There is a tension between the public feeling attached to a neighborhood institution and the economic realities that have reshaped the restaurant industry over two decades. The 2008 recession formally marked a turning point for Acapulco’s footprint; the acquisition in 2018 by a larger group altered the chain’s ownership but did not reverse the decline in locations. The brief reprieve after the planned May 10 closure suggested either logistical issues or a final effort to accommodate customers and staff, but the company’s current timeline now points toward an imminent exit.
The practical consequence is straightforward: once the Glendale restaurant shutters, only the Long Beach location will carry the Acapulco name as an operating site. That will leave a single physical outpost for a brand that once neared 40 restaurants across California, a dramatic narrowing of presence that turns the Long Beach restaurant into the custodian of the chain’s remaining public memory.

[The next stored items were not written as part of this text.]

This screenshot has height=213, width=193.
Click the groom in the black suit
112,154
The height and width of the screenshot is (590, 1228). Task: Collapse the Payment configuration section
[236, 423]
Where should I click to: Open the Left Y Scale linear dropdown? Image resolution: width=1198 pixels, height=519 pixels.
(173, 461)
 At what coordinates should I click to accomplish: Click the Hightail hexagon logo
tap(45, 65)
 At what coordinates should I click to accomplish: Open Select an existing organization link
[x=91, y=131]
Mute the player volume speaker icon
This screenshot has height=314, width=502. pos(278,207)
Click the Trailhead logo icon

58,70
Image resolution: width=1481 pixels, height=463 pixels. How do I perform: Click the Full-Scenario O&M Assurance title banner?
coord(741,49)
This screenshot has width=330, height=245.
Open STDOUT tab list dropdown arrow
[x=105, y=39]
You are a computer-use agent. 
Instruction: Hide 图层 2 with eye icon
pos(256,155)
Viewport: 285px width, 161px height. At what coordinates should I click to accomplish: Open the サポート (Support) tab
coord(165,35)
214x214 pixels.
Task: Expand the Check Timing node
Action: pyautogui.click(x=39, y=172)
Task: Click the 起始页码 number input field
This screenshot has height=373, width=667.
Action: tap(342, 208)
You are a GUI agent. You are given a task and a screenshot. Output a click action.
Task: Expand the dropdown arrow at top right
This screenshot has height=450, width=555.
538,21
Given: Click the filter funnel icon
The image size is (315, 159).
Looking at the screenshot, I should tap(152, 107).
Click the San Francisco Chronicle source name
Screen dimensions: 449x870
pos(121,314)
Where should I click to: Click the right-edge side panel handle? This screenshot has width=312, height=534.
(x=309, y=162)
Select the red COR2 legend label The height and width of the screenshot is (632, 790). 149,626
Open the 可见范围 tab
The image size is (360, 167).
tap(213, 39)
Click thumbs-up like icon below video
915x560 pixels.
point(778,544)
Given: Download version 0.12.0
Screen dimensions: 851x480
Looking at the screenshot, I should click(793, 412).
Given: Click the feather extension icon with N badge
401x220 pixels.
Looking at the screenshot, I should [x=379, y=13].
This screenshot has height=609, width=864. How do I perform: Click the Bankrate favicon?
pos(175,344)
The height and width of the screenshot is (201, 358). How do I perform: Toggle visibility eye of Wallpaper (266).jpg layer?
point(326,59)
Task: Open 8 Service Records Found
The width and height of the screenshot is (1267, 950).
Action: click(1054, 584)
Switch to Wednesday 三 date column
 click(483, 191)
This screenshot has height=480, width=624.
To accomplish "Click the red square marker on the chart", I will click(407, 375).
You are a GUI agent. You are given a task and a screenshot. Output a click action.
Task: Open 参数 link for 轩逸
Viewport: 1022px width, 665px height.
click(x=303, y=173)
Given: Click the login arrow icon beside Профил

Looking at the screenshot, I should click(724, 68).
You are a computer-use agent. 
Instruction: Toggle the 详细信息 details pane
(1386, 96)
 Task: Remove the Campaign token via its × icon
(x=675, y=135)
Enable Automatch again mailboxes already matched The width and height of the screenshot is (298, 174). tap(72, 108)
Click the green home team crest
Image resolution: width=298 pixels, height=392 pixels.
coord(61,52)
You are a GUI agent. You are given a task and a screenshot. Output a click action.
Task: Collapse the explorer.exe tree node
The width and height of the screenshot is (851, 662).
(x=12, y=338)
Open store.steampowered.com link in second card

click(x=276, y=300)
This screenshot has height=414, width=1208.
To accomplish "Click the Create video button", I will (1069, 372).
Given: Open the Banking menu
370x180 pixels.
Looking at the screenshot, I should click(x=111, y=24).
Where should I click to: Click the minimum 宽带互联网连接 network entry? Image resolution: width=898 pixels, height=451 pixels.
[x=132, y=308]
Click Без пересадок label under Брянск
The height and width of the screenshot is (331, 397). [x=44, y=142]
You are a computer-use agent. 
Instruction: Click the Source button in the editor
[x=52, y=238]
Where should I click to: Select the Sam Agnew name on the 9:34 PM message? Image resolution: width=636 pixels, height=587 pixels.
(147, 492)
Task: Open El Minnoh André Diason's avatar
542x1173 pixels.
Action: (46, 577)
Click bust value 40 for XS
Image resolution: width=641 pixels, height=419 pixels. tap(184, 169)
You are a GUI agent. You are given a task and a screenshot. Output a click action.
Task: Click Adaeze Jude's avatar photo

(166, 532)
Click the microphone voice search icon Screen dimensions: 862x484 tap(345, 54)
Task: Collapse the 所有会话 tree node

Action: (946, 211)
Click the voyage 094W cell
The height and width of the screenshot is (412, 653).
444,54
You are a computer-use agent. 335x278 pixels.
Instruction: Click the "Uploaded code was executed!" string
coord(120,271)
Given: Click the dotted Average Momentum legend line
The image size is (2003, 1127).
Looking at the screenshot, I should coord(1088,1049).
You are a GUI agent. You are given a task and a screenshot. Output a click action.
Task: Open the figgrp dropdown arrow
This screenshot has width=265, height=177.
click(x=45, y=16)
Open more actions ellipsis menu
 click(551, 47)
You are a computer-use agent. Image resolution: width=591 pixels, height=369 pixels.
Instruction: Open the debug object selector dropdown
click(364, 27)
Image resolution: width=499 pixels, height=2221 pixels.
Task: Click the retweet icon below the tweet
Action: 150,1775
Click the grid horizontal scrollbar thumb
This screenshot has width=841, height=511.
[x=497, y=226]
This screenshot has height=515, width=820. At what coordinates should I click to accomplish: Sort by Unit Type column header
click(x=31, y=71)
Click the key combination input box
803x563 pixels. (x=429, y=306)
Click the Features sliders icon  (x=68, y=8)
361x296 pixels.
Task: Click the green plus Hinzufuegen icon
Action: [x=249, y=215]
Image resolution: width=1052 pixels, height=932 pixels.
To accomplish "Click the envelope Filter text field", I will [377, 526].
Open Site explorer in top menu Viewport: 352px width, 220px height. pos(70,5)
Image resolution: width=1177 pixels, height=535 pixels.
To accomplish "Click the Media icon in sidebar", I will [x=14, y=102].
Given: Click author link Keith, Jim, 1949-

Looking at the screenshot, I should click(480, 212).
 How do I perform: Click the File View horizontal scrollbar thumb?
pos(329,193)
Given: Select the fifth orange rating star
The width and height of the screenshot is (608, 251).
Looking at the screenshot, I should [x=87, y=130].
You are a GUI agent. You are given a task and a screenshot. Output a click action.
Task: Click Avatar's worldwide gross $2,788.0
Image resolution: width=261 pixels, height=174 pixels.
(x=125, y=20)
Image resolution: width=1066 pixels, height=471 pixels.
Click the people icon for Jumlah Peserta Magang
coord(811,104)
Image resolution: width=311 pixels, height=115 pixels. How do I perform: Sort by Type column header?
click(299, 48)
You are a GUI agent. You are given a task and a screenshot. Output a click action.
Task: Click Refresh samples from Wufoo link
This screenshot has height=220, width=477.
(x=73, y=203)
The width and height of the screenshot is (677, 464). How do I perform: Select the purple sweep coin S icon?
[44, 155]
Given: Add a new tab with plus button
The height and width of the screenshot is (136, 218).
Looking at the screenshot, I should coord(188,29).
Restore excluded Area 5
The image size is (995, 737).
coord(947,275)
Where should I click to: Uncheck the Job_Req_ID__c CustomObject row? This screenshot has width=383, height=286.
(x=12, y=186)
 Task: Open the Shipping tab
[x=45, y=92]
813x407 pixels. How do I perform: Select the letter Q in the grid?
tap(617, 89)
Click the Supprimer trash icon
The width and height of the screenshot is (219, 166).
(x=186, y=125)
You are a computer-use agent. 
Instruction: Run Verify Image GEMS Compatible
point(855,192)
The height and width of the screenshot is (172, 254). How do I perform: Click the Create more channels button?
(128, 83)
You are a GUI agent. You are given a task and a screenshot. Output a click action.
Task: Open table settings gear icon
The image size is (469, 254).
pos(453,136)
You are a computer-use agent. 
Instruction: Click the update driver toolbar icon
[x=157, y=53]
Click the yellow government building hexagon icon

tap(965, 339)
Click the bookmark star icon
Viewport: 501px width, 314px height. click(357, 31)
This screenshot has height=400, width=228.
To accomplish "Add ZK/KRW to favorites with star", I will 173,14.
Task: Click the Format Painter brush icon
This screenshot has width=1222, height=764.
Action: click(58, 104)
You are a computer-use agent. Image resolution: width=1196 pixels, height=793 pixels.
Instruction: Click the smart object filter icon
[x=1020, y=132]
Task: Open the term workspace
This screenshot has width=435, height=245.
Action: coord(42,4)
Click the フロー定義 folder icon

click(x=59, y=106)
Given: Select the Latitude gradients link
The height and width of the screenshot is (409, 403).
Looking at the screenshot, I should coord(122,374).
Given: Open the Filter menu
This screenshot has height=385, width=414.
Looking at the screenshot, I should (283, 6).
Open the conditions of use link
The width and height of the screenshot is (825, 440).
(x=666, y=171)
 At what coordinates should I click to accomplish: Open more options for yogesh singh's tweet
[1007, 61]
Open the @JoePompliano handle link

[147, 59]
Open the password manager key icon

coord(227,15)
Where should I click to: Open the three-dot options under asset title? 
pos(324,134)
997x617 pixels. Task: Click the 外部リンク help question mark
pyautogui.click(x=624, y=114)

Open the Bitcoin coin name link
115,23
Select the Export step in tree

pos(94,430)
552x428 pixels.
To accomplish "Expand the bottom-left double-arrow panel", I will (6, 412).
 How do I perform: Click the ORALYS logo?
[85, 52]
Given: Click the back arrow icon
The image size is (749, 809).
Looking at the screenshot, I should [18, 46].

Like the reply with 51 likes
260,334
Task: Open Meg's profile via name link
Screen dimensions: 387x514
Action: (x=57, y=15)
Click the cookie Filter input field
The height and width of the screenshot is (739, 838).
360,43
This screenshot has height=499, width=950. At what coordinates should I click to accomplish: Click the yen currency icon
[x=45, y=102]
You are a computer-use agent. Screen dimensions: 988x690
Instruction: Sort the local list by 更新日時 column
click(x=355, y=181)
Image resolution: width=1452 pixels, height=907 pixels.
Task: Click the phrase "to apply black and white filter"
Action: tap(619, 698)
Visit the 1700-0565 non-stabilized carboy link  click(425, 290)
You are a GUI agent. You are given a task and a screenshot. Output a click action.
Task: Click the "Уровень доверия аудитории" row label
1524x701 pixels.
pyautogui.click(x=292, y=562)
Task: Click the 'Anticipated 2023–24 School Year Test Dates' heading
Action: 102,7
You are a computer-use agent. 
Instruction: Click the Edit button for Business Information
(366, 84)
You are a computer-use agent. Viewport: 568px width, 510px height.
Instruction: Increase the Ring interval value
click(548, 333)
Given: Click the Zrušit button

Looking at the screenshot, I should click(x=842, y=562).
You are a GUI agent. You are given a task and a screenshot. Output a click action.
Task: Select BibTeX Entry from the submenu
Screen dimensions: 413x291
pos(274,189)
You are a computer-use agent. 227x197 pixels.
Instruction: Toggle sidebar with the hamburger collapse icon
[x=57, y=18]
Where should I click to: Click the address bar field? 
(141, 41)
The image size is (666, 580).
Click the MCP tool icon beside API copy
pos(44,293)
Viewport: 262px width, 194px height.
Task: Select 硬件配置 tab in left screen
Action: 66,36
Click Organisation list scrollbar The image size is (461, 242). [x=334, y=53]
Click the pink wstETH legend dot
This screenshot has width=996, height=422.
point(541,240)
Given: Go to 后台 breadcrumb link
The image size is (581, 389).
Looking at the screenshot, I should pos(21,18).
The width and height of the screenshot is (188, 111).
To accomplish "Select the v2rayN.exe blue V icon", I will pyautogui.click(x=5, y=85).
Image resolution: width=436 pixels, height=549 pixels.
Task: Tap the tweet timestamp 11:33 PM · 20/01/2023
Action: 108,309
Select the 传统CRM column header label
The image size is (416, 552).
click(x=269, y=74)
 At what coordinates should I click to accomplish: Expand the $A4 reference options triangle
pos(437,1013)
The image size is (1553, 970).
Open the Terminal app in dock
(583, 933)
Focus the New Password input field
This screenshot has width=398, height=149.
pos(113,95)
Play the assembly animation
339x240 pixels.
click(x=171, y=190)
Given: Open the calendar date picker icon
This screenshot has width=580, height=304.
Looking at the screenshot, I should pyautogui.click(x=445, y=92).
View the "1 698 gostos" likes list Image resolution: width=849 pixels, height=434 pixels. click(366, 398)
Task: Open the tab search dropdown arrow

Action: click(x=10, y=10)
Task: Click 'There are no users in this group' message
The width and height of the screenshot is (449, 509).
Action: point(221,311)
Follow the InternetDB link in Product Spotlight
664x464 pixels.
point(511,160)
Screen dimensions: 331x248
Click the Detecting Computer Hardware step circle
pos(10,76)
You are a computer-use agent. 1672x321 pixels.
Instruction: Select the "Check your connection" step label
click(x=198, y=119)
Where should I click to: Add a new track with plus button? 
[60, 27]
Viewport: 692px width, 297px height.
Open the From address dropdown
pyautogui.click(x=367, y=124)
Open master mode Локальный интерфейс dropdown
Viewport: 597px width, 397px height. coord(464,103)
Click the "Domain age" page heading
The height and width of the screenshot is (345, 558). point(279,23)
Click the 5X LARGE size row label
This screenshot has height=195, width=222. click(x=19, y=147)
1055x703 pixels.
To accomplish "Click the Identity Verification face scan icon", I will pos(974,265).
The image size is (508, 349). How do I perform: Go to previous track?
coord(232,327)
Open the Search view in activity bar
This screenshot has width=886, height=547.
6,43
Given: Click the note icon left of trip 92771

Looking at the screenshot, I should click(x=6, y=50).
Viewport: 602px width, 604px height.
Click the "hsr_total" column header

For residents who grew up with the chain and for diners watching acapulco restaurant closing locations searches spike, the Glendale announcement will feel like the end of a chapter more than a simple business decision. The company’s public messages framed the closure as both a farewell and a thank‑you: "This place has been more than just a restaurant—it’s been home to so many memories, celebrations, and friendships," it wrote, adding, "We are beyond grateful for every guest who walked through our doors and became part of our family." "From the bottom of our hearts—thank you for 57 beautiful years," the company concluded.
What happens next is clear on paper: the Glendale dining room will close roughly two months from now, leaving Long Beach as the lone Acapulco location. What remains uncertain is whether that single site will sustain the brand’s legacy in Southern California or become, in time, the final storefront for a name that once filled nearly 40 menus across the state.